Task instructions:
Reproduce only this range: the line holding "Choose the Pins hardware category" through the last line of the data below, both included, exactly, with no pictures.

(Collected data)

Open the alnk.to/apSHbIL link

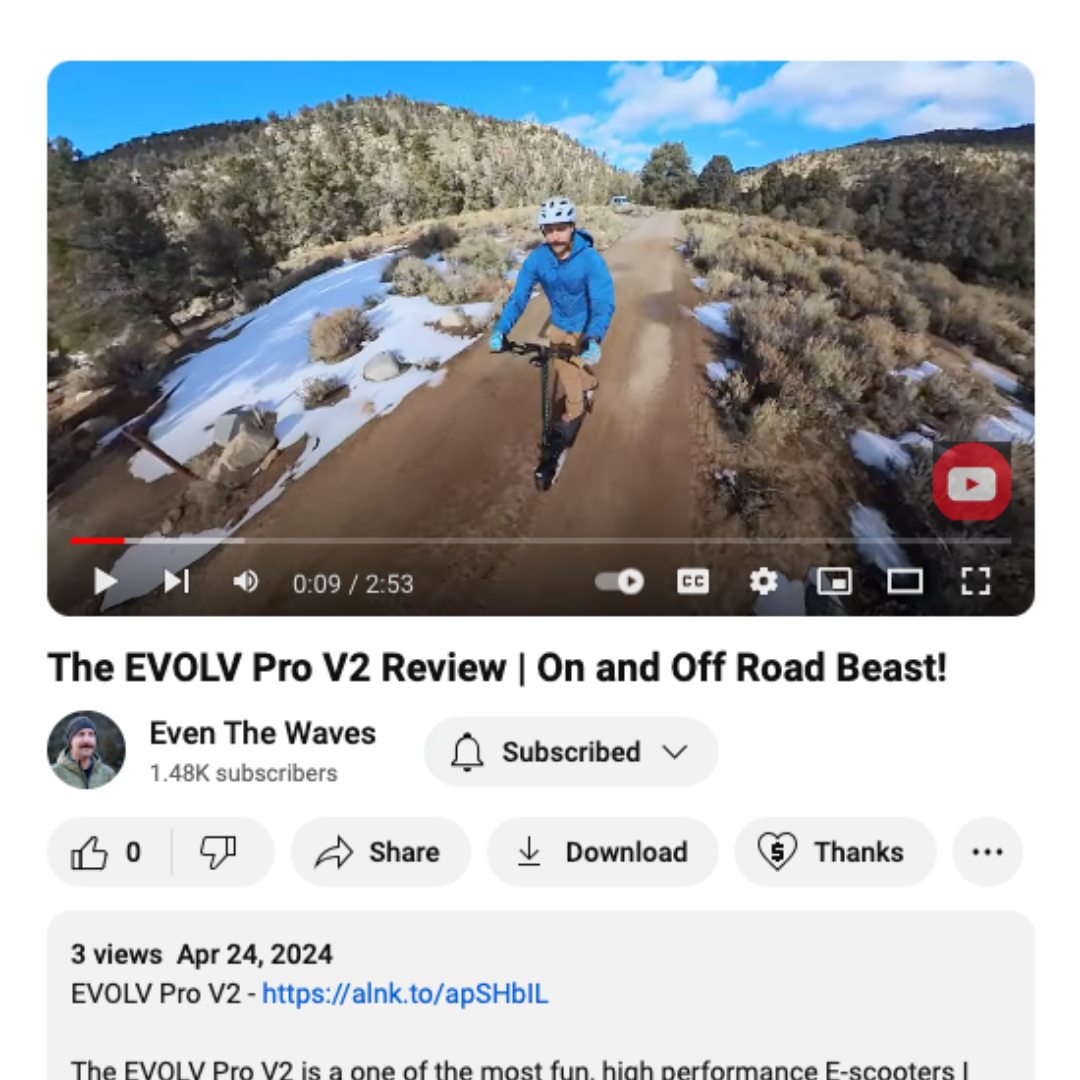[405, 994]
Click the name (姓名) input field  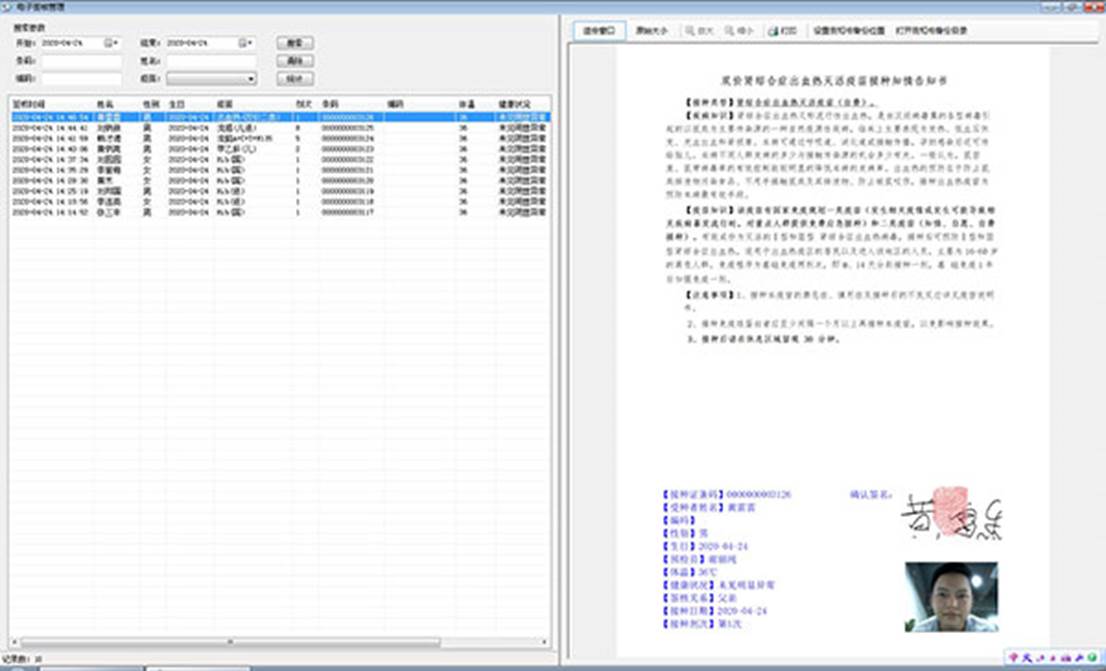[211, 61]
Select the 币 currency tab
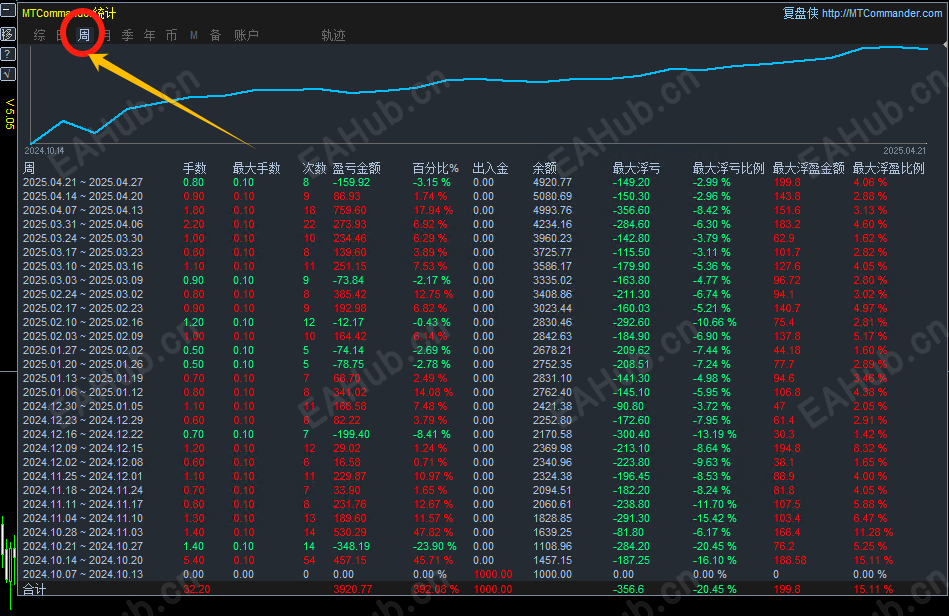This screenshot has height=616, width=949. (x=171, y=36)
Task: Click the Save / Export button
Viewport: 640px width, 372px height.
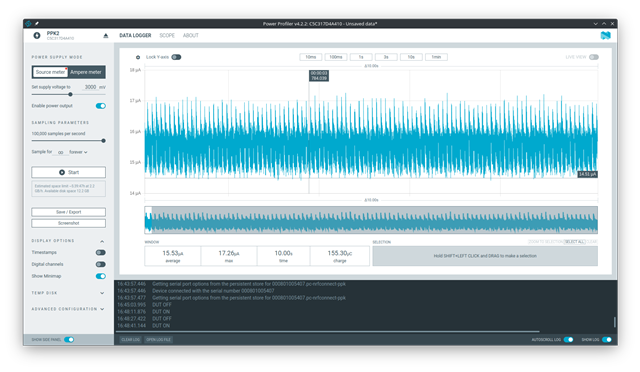Action: [x=69, y=212]
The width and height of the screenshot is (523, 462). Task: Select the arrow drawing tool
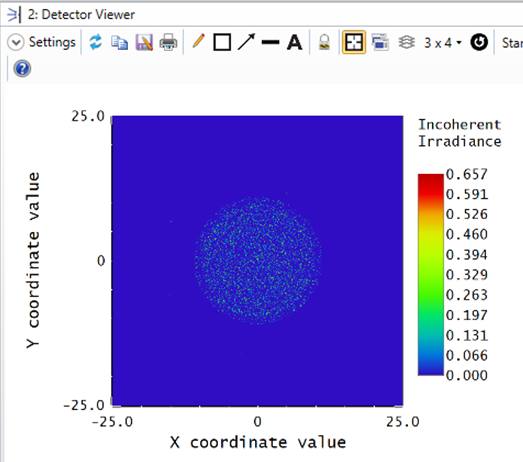(246, 42)
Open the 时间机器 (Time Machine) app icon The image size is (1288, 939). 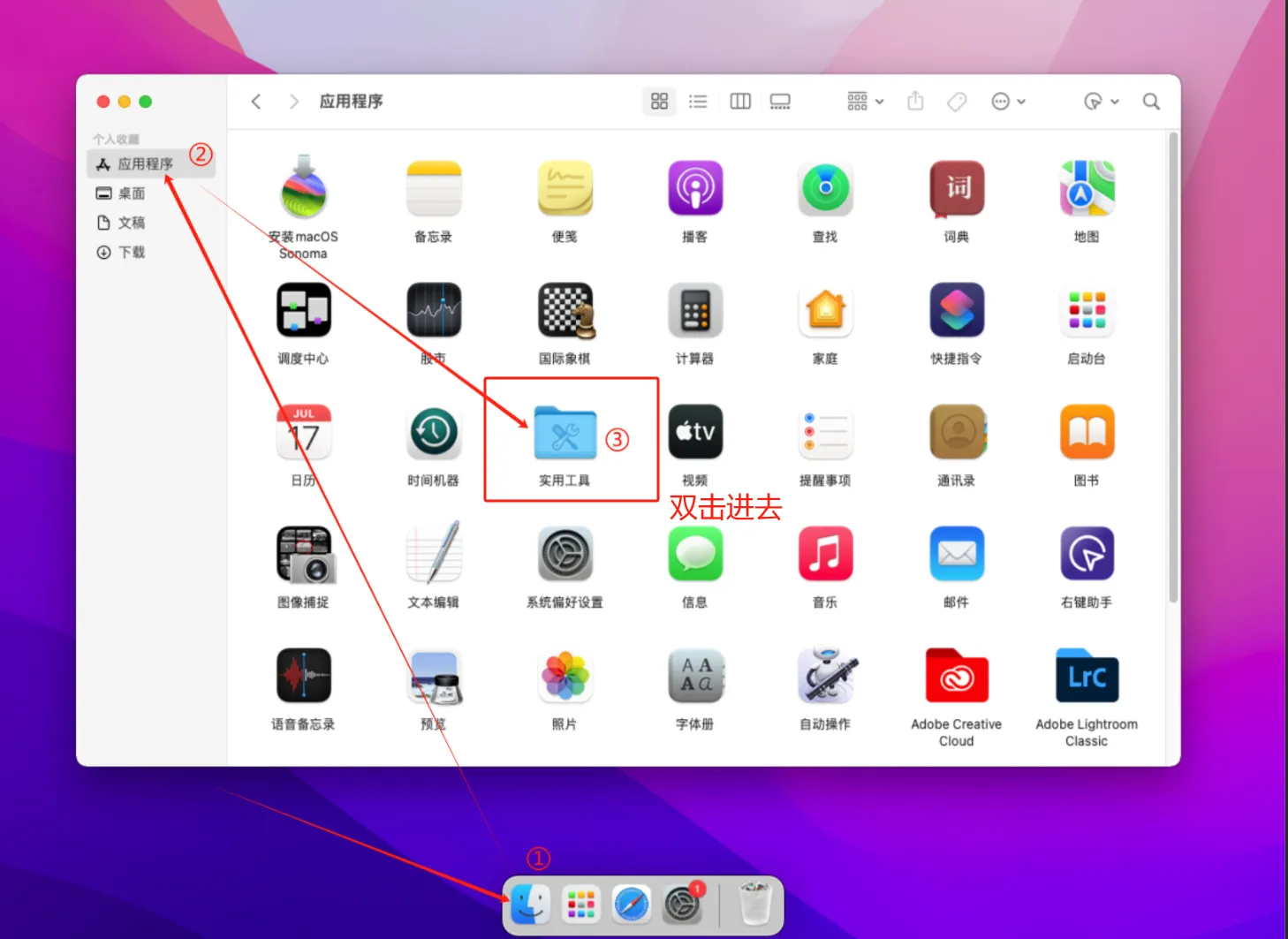pos(433,433)
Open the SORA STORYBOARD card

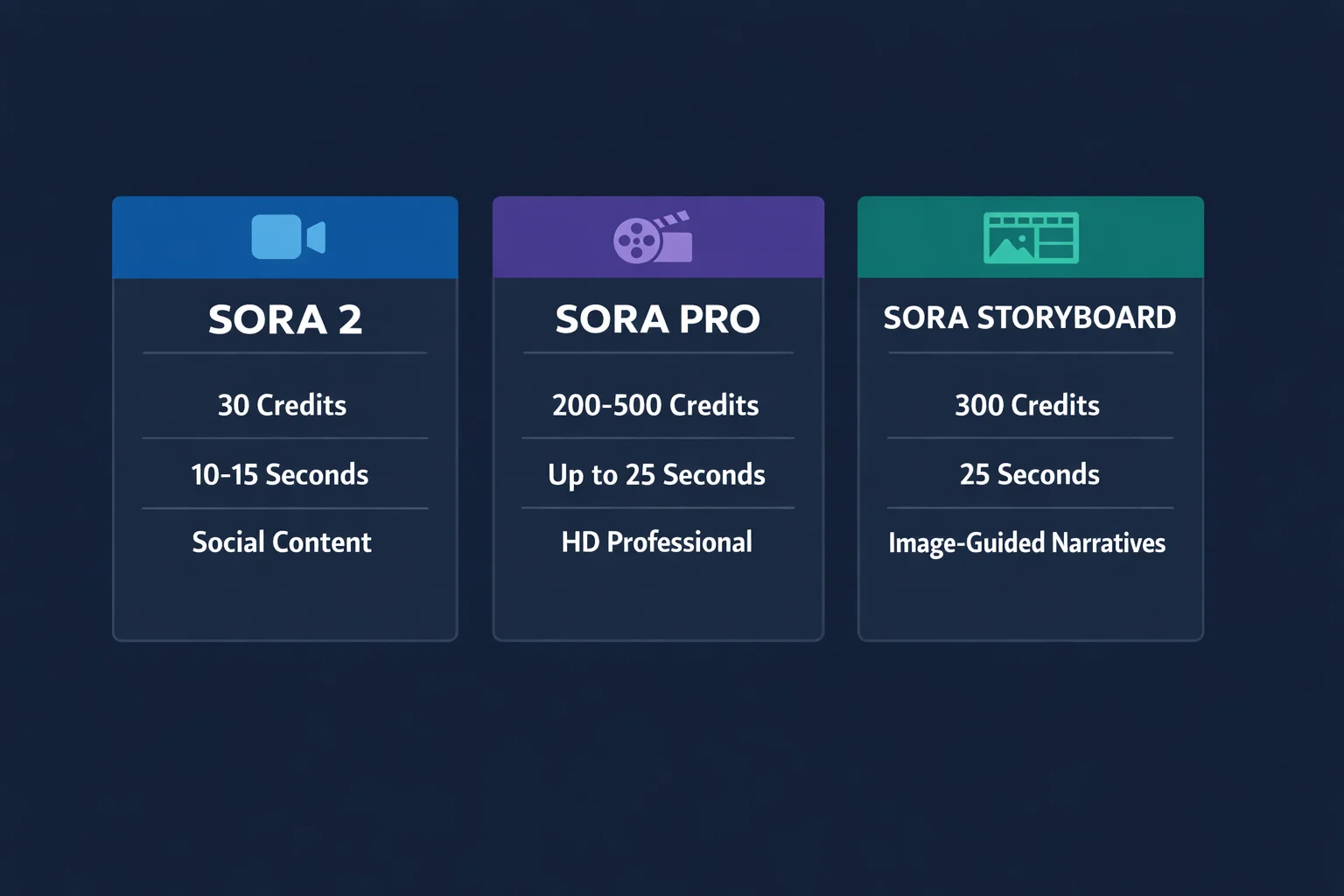click(x=1030, y=317)
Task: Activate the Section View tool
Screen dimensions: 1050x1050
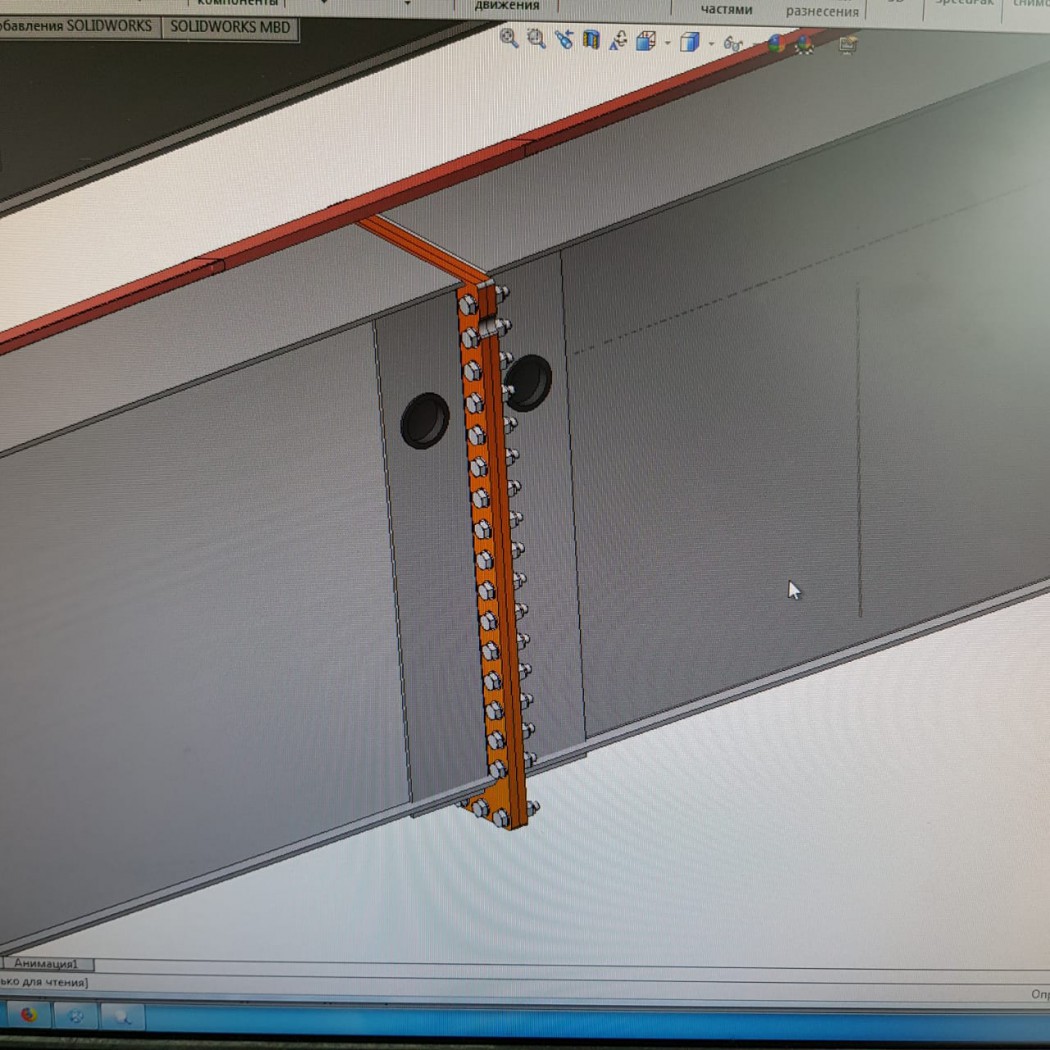Action: click(591, 40)
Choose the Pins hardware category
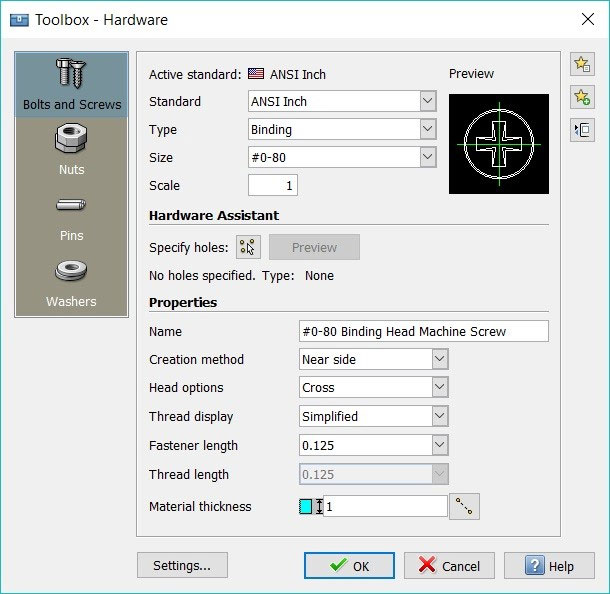 coord(72,217)
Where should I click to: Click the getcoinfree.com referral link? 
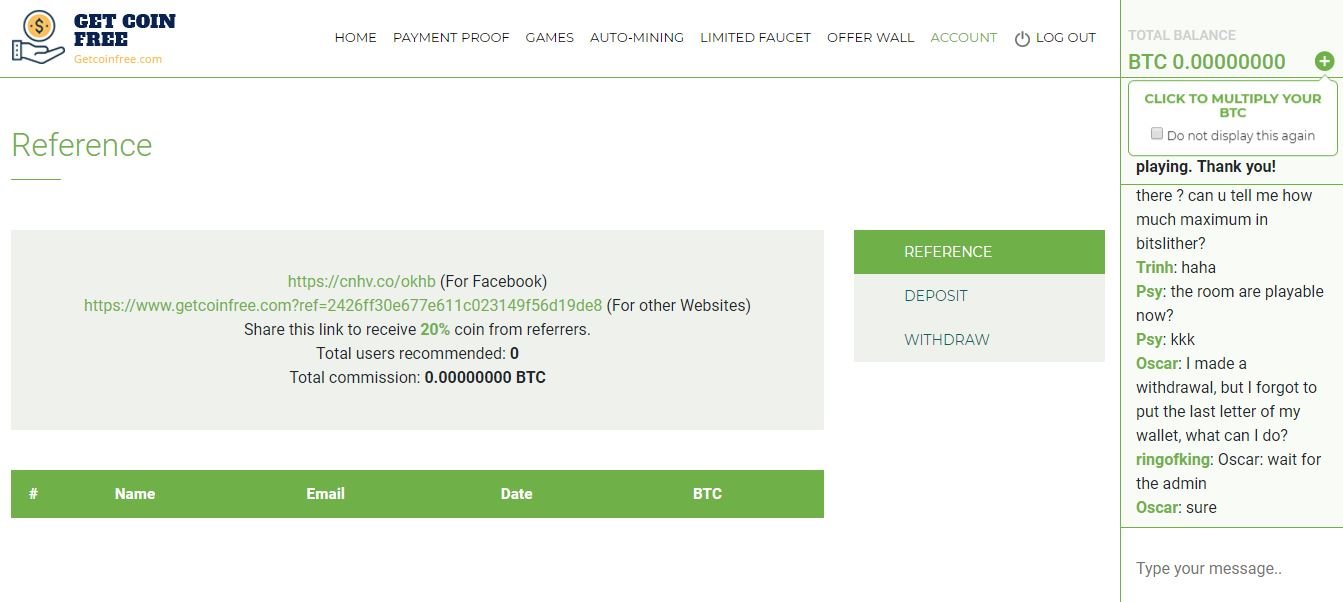tap(343, 306)
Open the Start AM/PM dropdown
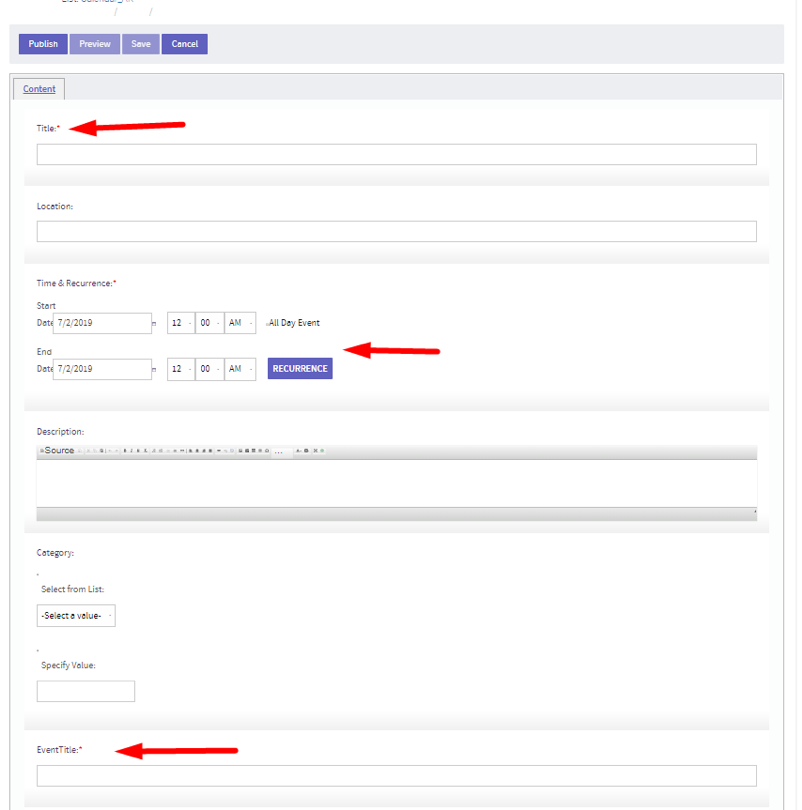The image size is (802, 810). (240, 323)
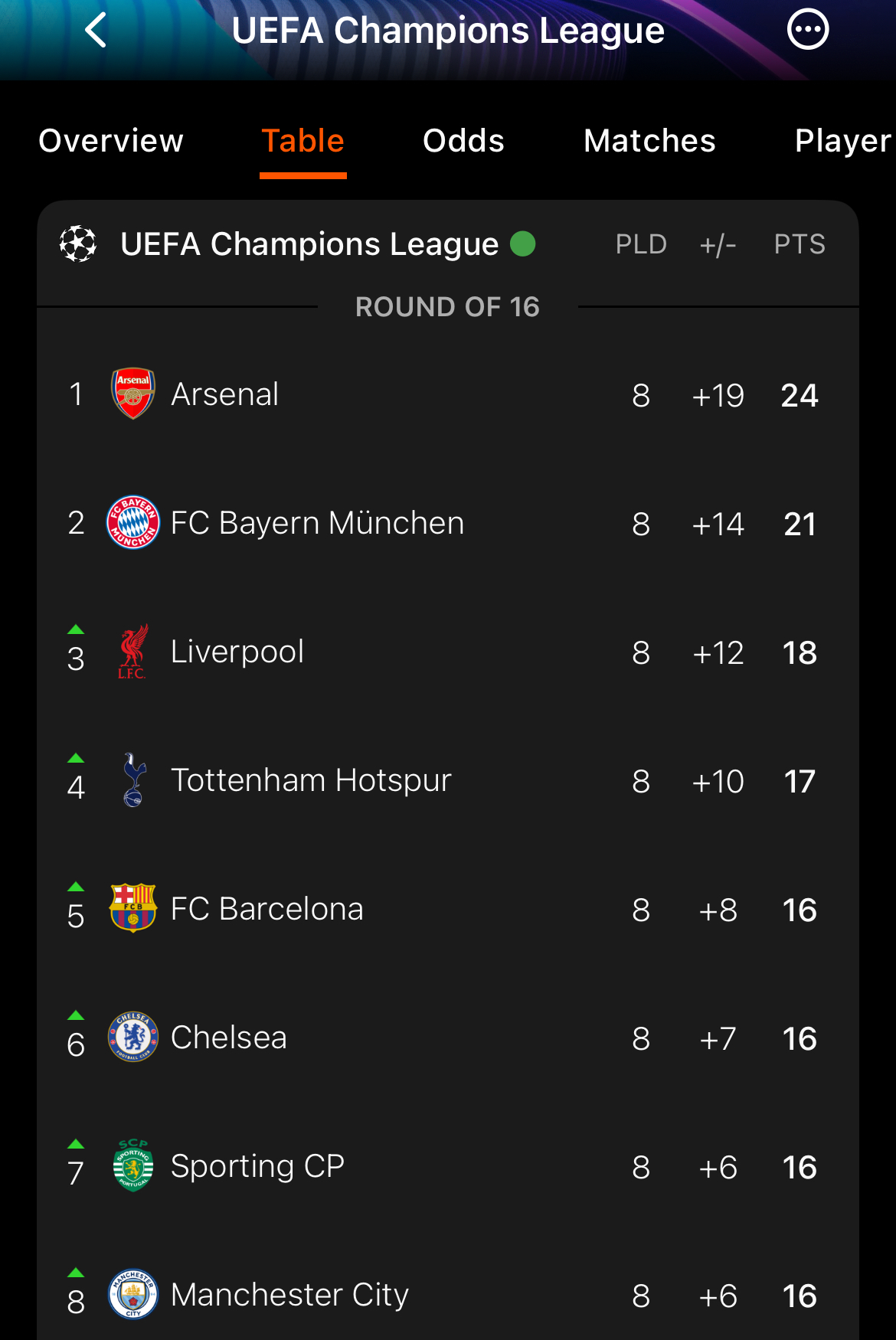
Task: Open the more options ellipsis menu
Action: [x=808, y=31]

Written response:
Choose the Pins hardware category
 coord(72,217)
Where should I click to: Click the getcoinfree.com referral link? 
tap(343, 306)
Open the Start AM/PM dropdown
The image size is (802, 810). (240, 323)
Task: Open the more options ellipsis menu
Action: [x=808, y=31]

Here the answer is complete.